### Soal Latihan A
Menurut teks tentang kebebasan berkontrak, gagasan apa yang dikemukakan Adam Smith dalam "The Wealth of Nations"?
### Soal Latihan B
Salin kembali catatan dari baris pertama hingga baris yang memuat "Select the Avg.", termasuk kedua ujungnya, dengan mengganti "dropdown" menjadi "drop-down" tanpa mengubah bagian lainnya.

### Teks Bacaan
Sejarah dan Filosofi di Balik Kebebasan Berkontrak
Untuk memahami esensi dari asas kebebasan berkontrak, kita perlu menelusuri kembali jejak sejarah dan akar filosofisnya yang tertanam kuat pada era Pencerahan (Enlightenment) di Eropa pada abad ke-17 dan ke-18. Era ini ditandai dengan munculnya pemikiran yang mengagungkan akal budi (rasionalisme), hak-hak individu, dan penolakan terhadap otoritas absolut, baik itu dari monarki maupun gereja. Dari rahim intelektual inilah lahir paham individualisme dan liberalisme, yang menjadi landasan filosofis bagi kebebasan berkontrak.
Para pemikir seperti John Locke dengan teorinya tentang hak-hak alamiah (natural rights) yang meliputi hak atas hidup, kebebasan, dan kepemilikan, memberikan fondasi bahwa individu memiliki otonomi yang inheren. Kehendak bebas individu adalah suci dan harus dihormati. Negara hadir bukan untuk mendikte, melainkan untuk melindungi hak-hak tersebut. Dalam konteks ekonomi, Adam Smith melalui magnum opusnya, "The Wealth of Nations", mengemukakan gagasan "tangan tak terlihat" (invisible hand) yang mengatur pasar. Ia berpendapat bahwa ketika setiap individu dibiarkan bebas mengejar kepentingannya sendiri melalui transaksi sukarela (kontrak), maka secara kolektif, kesejahteraan masyarakat akan tercapai secara efisien tanpa perlu intervensi negara yang berlebihan.

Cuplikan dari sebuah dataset
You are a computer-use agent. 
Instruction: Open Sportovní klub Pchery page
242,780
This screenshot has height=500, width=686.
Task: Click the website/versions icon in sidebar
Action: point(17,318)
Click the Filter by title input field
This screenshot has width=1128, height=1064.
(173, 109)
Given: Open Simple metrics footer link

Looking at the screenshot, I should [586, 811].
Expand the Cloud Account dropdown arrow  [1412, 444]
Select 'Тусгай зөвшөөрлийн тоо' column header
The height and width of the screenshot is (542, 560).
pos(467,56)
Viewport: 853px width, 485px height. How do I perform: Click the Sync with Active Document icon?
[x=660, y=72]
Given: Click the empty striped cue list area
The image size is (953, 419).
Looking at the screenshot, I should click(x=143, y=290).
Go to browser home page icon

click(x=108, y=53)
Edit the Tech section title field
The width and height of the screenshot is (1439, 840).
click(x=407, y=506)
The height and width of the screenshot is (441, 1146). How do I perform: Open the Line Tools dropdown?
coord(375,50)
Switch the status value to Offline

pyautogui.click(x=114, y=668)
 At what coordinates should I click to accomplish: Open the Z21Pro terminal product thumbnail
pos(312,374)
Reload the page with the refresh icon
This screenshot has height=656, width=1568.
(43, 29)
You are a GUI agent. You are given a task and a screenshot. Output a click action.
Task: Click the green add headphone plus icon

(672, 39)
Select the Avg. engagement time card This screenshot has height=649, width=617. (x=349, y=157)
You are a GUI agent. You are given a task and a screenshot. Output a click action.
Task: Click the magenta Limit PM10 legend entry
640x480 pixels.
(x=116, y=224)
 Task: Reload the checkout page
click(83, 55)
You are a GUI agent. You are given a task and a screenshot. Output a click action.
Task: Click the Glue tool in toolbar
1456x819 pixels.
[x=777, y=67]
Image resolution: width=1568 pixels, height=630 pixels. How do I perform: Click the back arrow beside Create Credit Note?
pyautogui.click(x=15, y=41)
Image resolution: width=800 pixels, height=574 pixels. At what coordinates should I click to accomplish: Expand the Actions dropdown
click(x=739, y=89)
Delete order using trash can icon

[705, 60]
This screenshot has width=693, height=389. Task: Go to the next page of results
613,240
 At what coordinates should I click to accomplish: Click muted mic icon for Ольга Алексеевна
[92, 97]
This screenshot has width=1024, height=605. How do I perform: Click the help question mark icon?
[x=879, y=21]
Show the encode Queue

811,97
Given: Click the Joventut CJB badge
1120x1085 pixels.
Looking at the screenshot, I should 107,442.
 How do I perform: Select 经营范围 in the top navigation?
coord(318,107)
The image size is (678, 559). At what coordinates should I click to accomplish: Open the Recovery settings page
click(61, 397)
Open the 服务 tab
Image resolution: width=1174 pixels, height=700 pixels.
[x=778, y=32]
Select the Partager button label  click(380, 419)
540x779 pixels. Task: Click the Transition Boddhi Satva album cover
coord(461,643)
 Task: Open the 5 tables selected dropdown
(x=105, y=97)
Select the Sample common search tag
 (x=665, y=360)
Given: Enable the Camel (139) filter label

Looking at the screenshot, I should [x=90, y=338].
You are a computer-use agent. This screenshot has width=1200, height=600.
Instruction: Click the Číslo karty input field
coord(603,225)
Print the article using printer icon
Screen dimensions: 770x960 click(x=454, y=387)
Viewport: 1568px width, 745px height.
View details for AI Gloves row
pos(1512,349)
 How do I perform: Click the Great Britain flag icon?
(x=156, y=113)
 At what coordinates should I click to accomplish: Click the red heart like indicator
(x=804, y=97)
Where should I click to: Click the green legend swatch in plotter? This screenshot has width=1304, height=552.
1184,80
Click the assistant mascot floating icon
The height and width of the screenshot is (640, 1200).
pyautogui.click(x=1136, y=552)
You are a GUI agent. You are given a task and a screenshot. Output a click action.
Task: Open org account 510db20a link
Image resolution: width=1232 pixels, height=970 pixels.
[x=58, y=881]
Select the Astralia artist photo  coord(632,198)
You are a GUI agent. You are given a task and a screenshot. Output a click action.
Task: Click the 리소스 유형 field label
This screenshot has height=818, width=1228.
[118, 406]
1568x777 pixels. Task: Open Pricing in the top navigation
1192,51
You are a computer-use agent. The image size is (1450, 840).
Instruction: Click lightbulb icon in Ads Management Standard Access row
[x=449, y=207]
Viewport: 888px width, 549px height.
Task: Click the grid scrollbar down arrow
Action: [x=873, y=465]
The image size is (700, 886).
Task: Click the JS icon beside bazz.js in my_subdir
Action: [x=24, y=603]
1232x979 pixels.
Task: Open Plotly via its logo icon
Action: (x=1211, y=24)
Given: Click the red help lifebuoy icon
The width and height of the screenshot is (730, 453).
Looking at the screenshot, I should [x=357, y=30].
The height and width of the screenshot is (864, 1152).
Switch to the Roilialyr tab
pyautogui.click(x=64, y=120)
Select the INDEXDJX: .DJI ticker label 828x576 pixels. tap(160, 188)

### Jawaban Tertulis A
Adam Smith mengemukakan gagasan "tangan tak terlihat" (invisible hand) yang mengatur pasar.

### Jawaban Tertulis B
You are a computer-use agent. 
Instruction: Open Sportovní klub Pchery page
242,780
This screenshot has height=500, width=686.
Task: Click the website/versions icon in sidebar
Action: point(17,318)
Click the Filter by title input field
This screenshot has width=1128, height=1064.
(173, 109)
Given: Open Simple metrics footer link

Looking at the screenshot, I should [586, 811].
Expand the Cloud Account drop-down arrow  [1412, 444]
Select 'Тусгай зөвшөөрлийн тоо' column header
The height and width of the screenshot is (542, 560).
pos(467,56)
Viewport: 853px width, 485px height. How do I perform: Click the Sync with Active Document icon?
[x=660, y=72]
Given: Click the empty striped cue list area
The image size is (953, 419).
Looking at the screenshot, I should click(x=143, y=290).
Go to browser home page icon

click(x=108, y=53)
Edit the Tech section title field
The width and height of the screenshot is (1439, 840).
click(x=407, y=506)
The height and width of the screenshot is (441, 1146). How do I perform: Open the Line Tools drop-down?
coord(375,50)
Switch the status value to Offline

pyautogui.click(x=114, y=668)
 At what coordinates should I click to accomplish: Open the Z21Pro terminal product thumbnail
pos(312,374)
Reload the page with the refresh icon
This screenshot has height=656, width=1568.
(43, 29)
You are a GUI agent. You are given a task and a screenshot. Output a click action.
Task: Click the green add headphone plus icon

(672, 39)
Select the Avg. engagement time card This screenshot has height=649, width=617. (x=349, y=157)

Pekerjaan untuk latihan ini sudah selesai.